Putting the legal squeeze on Zuma over Marikana

By Thomas Hartleb

Mineworkers queue for check-ins near Lonmin's Marikana platinum mine before returning to work, June 25, 2014. Tens of thousands of South African platinum miners returned to work on Wednesday after wage deals ended the longest and most damaging strike in the country's history. REUTERS/Skyler Reid
REUTERS/Skyler Reid

(News24) – Legal action could be taken next week to force President Jacob Zuma to release the Farlam Commission of Inquiry’s report, lawyer Dali Mpofu said on Tuesday.

“Next week there is likely to be some litigation or a court case about the release of the report, which I’m going to be involved in,” he said at the release of a report on Lonmin’s ability to pay the salaries that its rock drill operators demanded in 2012.

Mpofu represented the miners wounded and arrested during the August 2012 violence at Lonmin’s mine in Marikana, North West, at the Farlam Commission of Inquiry. “The real story, before any policeman shot any gun, is could this have been avoided by meeting the demands of the workers?” he asked.

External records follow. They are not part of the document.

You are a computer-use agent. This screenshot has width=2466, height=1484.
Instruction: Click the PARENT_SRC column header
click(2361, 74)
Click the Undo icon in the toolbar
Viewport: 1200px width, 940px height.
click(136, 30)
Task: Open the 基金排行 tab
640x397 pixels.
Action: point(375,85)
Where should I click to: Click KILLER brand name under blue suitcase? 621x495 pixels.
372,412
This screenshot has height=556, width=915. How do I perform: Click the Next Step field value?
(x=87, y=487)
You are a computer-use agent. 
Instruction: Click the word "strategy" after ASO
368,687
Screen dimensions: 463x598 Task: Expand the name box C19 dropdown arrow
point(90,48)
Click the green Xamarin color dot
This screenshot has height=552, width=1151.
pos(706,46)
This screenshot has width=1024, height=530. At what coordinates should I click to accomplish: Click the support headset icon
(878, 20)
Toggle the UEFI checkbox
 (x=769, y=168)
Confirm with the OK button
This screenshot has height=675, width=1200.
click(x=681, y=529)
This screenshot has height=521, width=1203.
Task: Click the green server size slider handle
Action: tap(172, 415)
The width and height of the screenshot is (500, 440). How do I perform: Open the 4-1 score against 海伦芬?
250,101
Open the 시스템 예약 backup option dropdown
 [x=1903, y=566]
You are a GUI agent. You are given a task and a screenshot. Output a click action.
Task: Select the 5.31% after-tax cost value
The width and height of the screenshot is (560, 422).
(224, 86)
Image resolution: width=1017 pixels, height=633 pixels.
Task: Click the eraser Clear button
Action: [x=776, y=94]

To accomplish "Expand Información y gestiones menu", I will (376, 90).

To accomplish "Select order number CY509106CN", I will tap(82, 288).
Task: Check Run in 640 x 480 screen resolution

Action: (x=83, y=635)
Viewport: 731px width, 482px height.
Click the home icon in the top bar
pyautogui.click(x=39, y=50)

He was speaking at the release of a report by Alternative Information Development Centre economist, Dick Forslund, entitled “The Bermuda Connection: Profit shifting, inequality and unaffordability at Lonmin 1999-2012”.

Forslund argues that Lonmin could easily have afforded to pay its rock drill operators the R12 500 monthly salary they demanded in their 2012 strike.

Mpofu ascribed the violence at Marikana to a variety of factors, including the migrant labour system, and the economy.

“The Marikana massacre is a symbol of our history, of the … centrality of the mining industry in shaping the economy.”

President Jacob Zuma said in Parliament that he would release the report before the end of June.